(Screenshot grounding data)
* * * *
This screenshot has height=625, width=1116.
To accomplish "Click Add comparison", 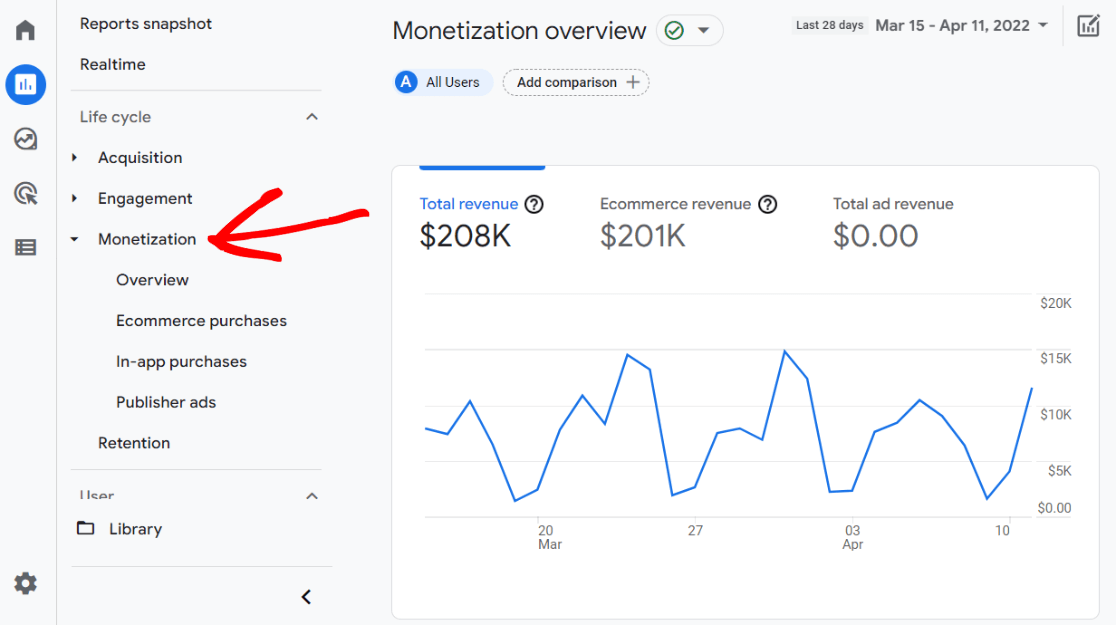I will [x=575, y=82].
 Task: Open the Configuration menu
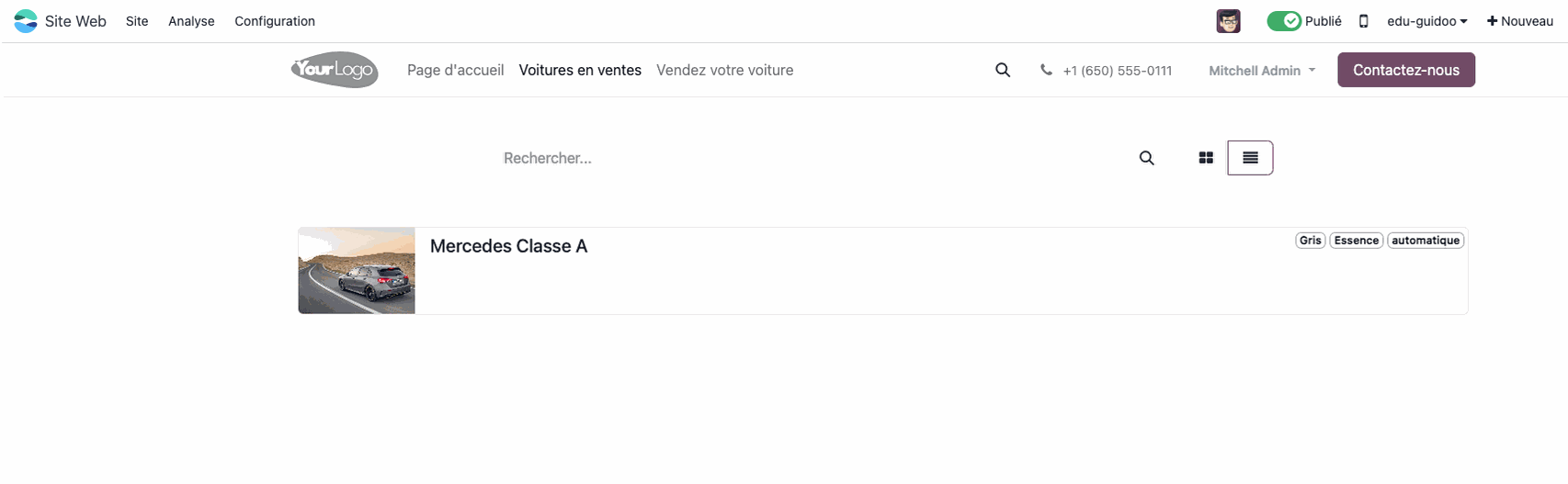(275, 21)
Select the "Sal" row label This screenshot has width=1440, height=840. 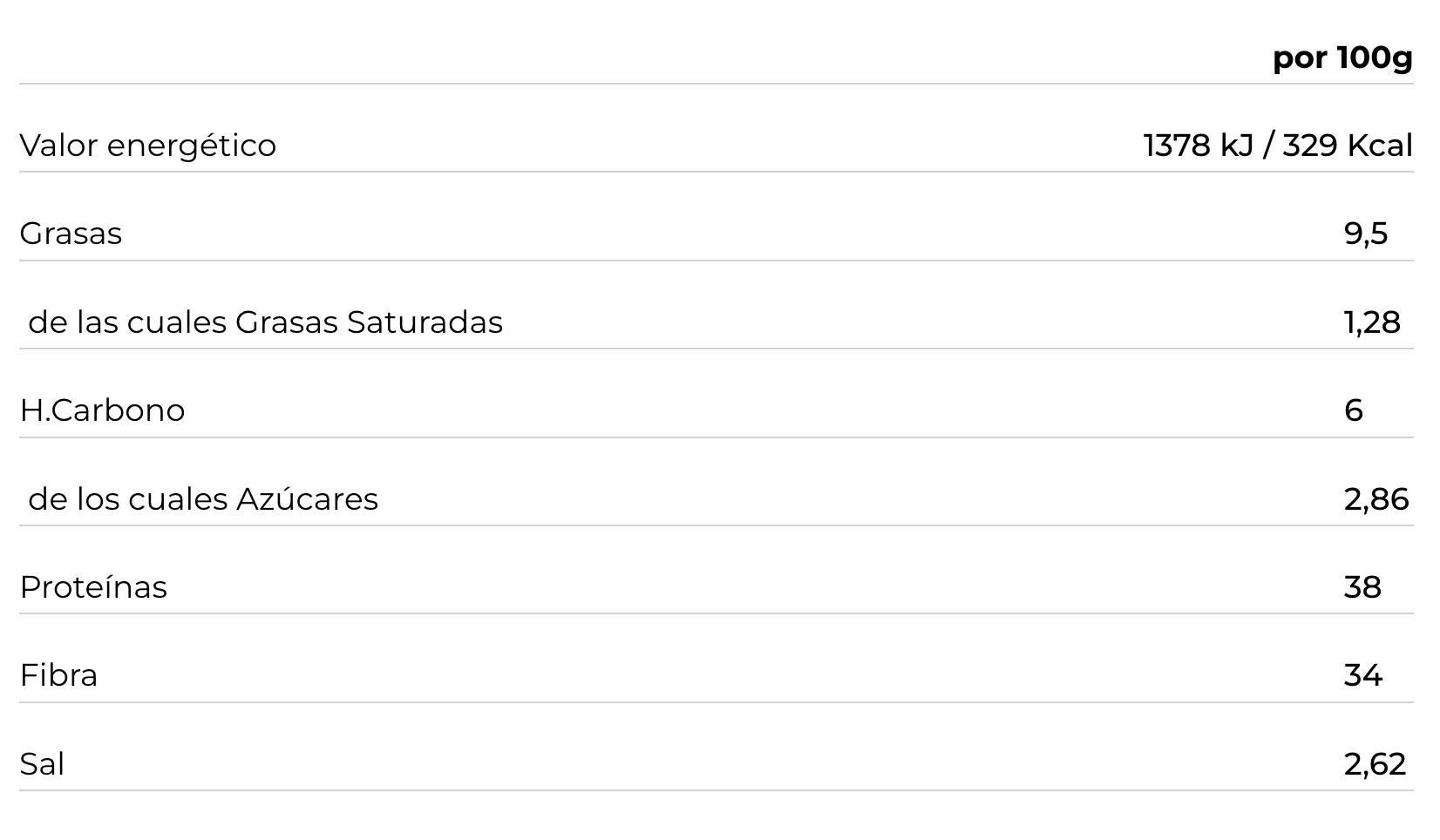42,764
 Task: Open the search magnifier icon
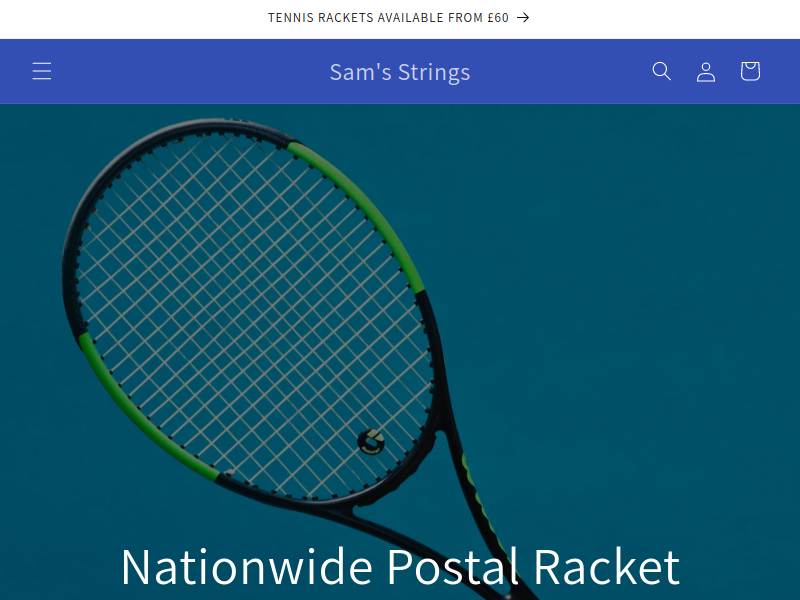(x=662, y=71)
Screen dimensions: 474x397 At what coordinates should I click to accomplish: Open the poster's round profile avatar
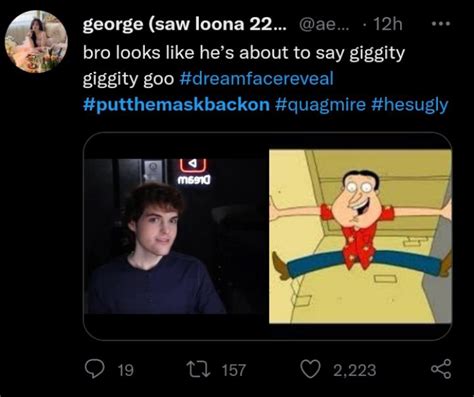click(36, 41)
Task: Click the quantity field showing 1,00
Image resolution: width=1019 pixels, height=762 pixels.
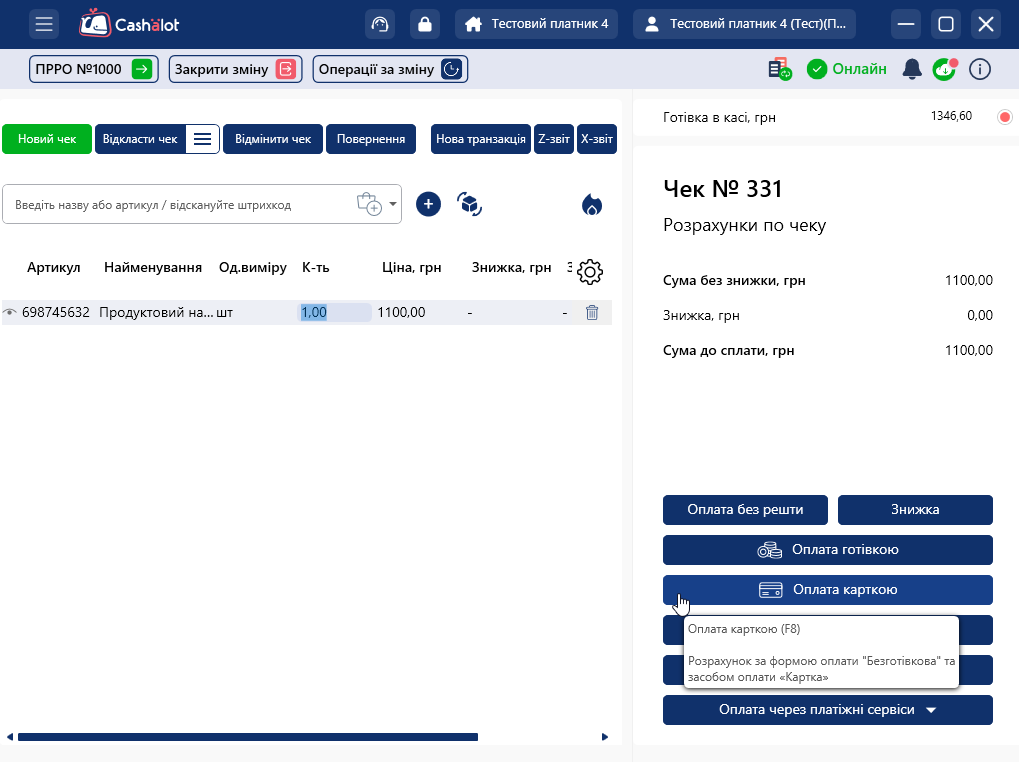Action: click(335, 312)
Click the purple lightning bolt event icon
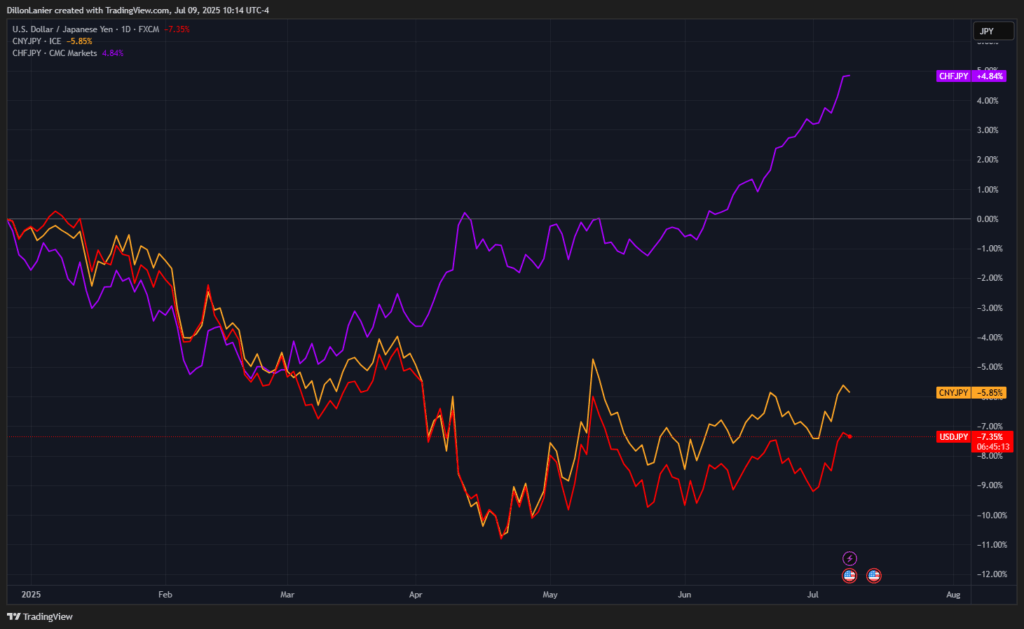 pyautogui.click(x=850, y=558)
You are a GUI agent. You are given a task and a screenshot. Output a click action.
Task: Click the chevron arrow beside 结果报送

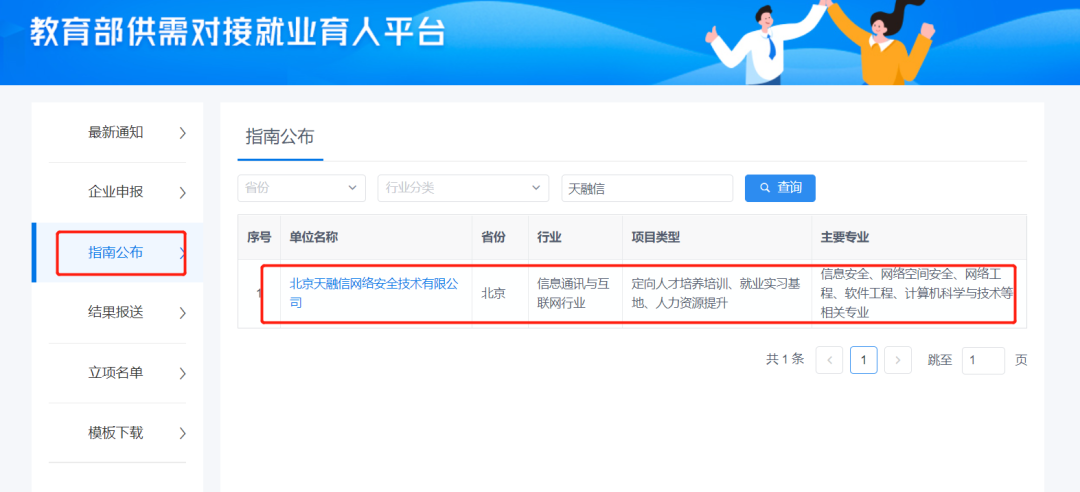pos(182,313)
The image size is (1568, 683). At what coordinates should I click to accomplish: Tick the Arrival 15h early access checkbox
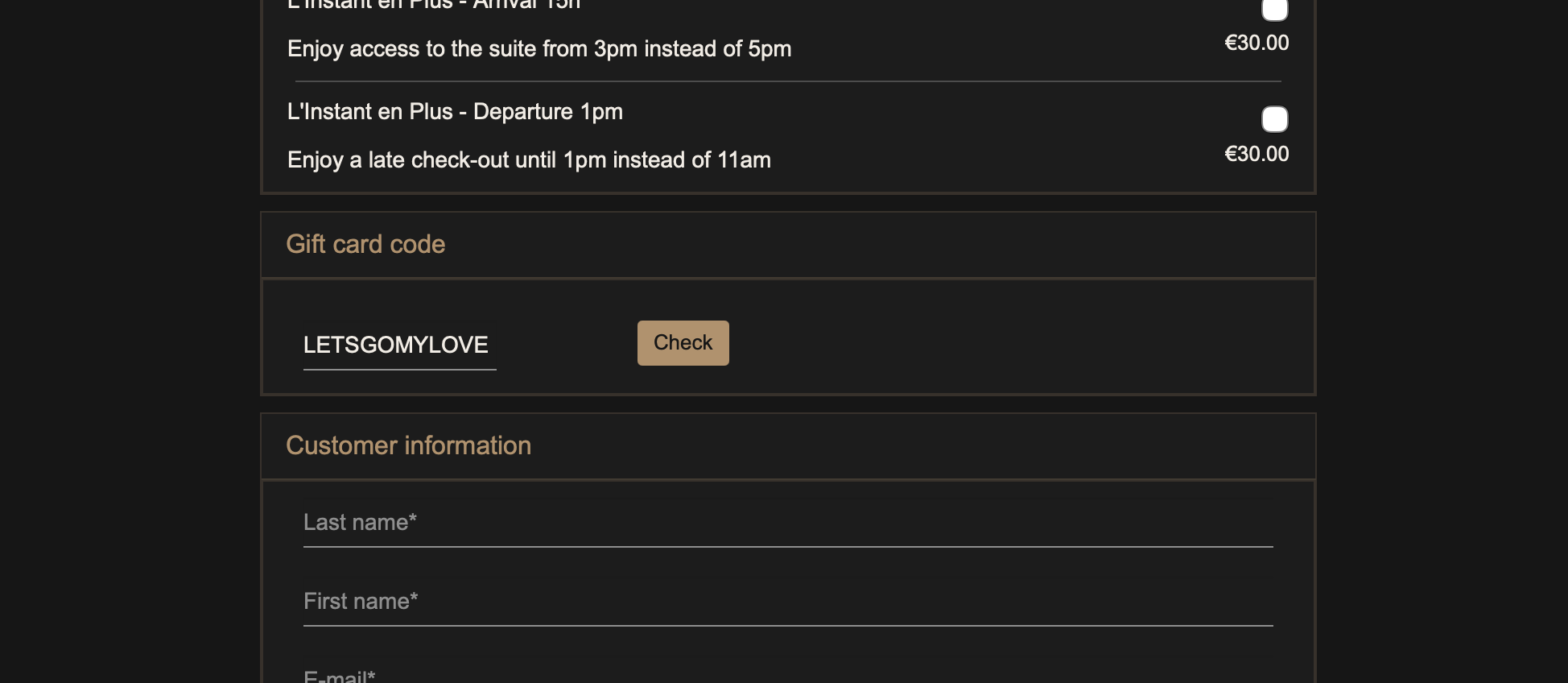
* * * *
PROMPT:
Give back, exactly and with nothing added, the lines from the line with "Click the purple lightning bolt event icon" through the final line of the data, both included; leave pictures out.

EXERCISE OUTPUT:
Click the purple lightning bolt event icon
 pyautogui.click(x=850, y=558)
You are a GUI agent. You are given a task and a screenshot. Output a click action.
Task: Click the chevron arrow beside 结果报送

pos(182,313)
The image size is (1568, 683). At what coordinates should I click to accomplish: Tick the Arrival 15h early access checkbox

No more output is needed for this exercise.